NVIDIA Messaging Accelerator (VMA) Documentation Rev 9.8.40
NVIDIA Messaging Accelerator (VMA) Documentation Rev 9.8.40

Appendix: Sockperf – UDP/TCP Latency and Throughput Benchmarking Tool

This appendix presents sockperf, VMA's sample application for testing latency and throughput over socket API.

Sockperf can be used natively, or with VMA acceleration.

Sockperf is an open source utility. For more general information, see https://github.com/Mellanox/sockperf.

Sockperf's advantage over other network benchmarking utilities is its focus on testing the performance of high-performance systems (as well as testing the performance of regular networking systems). In addition, sockperf covers most of the socket API call and options.

Specifically, in addition to the standard throughput tests, sockperf:

  • Measures latency of each discrete packet at sub-nanosecond resolution (using TSC register that counts CPU ticks with very low overhead).

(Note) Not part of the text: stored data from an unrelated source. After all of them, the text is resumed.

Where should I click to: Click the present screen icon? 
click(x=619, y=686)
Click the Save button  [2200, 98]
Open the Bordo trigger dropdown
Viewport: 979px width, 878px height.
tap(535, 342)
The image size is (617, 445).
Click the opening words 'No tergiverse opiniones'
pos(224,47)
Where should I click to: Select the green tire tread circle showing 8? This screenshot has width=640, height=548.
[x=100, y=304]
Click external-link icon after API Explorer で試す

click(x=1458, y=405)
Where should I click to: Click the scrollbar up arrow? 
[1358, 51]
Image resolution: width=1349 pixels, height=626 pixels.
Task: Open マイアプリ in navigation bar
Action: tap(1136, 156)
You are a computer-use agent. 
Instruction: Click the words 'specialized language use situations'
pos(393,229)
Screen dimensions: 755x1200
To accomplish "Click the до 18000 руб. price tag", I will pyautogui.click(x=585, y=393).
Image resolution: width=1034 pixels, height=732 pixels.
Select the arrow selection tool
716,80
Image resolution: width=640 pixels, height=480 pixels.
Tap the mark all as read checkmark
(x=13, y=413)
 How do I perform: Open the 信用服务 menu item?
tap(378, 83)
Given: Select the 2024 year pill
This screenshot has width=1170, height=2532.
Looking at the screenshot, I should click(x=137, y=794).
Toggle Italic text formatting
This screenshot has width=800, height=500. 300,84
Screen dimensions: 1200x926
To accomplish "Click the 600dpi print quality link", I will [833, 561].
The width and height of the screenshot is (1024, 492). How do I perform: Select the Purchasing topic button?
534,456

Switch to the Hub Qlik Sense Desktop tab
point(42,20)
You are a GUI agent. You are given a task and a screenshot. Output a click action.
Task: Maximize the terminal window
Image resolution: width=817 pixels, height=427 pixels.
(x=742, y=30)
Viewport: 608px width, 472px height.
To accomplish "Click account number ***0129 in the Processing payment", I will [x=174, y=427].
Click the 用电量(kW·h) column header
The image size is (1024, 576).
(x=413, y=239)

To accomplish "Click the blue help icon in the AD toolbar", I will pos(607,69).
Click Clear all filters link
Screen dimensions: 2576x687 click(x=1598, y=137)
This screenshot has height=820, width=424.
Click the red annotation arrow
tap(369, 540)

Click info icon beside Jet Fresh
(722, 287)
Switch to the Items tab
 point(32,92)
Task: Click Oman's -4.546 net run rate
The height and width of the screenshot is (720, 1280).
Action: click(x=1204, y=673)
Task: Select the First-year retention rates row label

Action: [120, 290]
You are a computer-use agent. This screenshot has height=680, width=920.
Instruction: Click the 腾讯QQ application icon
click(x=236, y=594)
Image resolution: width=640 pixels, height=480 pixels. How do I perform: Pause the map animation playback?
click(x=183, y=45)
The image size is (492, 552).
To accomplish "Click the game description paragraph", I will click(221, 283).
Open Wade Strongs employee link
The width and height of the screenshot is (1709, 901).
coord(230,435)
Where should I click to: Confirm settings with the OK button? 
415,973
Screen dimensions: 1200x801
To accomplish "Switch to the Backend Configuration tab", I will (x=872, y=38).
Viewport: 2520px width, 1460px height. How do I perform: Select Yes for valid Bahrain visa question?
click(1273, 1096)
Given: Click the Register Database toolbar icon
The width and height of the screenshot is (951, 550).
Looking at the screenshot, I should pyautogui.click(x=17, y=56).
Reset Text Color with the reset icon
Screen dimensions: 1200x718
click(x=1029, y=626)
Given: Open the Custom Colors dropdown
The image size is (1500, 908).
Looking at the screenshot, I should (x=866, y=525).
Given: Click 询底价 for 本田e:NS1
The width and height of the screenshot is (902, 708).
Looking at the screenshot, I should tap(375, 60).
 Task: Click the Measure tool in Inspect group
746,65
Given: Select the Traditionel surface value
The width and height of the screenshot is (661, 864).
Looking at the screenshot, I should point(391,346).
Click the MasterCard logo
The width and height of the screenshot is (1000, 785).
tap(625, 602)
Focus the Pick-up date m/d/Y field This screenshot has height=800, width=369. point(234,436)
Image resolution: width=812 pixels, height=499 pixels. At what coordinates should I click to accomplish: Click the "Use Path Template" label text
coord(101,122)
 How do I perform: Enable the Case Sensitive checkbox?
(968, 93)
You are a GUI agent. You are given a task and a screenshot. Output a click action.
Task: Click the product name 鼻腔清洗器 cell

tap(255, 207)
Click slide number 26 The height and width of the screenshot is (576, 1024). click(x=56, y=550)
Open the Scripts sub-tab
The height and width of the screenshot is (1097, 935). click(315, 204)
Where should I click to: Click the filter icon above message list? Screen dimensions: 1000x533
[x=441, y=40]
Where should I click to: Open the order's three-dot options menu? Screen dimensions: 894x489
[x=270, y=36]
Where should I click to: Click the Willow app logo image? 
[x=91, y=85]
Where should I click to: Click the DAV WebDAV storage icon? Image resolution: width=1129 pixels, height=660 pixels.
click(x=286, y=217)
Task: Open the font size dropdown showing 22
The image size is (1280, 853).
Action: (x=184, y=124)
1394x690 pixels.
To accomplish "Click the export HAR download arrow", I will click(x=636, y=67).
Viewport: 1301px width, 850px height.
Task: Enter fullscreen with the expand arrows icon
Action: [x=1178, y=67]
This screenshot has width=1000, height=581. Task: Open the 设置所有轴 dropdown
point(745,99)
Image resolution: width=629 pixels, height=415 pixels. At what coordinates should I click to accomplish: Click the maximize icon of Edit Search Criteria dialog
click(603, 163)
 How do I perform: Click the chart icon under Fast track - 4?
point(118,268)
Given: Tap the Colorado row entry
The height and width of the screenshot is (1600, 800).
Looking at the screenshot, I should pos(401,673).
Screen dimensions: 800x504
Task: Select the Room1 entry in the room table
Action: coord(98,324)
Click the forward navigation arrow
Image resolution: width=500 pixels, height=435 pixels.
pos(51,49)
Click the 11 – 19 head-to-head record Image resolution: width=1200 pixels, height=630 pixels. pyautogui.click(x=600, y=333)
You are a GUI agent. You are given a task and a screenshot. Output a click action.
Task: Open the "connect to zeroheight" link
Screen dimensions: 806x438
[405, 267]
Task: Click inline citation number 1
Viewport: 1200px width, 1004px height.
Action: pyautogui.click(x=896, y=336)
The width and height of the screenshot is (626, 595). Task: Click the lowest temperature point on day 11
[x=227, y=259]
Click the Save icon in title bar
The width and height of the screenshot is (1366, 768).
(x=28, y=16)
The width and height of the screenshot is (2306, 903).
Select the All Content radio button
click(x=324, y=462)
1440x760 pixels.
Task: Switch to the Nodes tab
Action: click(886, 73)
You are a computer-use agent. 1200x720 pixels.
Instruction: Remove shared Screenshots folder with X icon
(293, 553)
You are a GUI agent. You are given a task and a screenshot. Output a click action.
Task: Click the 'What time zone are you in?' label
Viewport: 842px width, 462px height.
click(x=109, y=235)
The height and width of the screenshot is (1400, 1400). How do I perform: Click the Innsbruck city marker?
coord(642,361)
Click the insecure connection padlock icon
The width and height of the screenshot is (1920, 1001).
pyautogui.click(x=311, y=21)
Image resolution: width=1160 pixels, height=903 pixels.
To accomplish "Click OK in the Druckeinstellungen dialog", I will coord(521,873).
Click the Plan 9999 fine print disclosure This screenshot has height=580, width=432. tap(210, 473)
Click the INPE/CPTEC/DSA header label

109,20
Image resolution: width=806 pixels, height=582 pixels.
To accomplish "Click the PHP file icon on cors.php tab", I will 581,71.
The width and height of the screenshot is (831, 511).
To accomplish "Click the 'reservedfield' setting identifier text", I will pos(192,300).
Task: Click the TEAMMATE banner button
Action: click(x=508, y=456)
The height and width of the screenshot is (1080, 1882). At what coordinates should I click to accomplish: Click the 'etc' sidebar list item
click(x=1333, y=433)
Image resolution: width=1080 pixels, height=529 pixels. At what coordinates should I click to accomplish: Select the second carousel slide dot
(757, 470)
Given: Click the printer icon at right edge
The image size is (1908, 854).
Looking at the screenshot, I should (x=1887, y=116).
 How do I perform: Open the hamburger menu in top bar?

  • Measures latency for ping-pong mode and for latency under load mode. This means that you can measure latency of single packets even under a load of millions of PPS (without waiting for reply of packet before sending a subsequent packet on time).

  • Enables spike analysis by providing in each run a histogram with various percentiles of the packets’ latencies (for example: median, min, max, 99% percentile, and more) in addition to average and standard deviation.

  • Can provide full logs containing all a packet’s tx/rx times, without affecting the benchmark itself. The logs can be further analyzed with external tools, such as MS-Excel or matplotlib.

  • Supports many optional settings for good coverage of socket API, while still keeping a very low overhead in the fast path to allow cleanest results.

Sockperf operates by sending packets from the client (also known as the publisher) to the server (also known as the consumer), which then sends all or some of the packets back to the client. This measured roundtrip time is the route trip time (RTT) between the two machines on a specific network path with packets of varying sizes.

  • The latency for a given one-way path between the two machines is the RTT divided by two.

  • The average RTT is calculated by summing the route trip times for all the packets that perform the round trip and then dividing the total by the number of packets.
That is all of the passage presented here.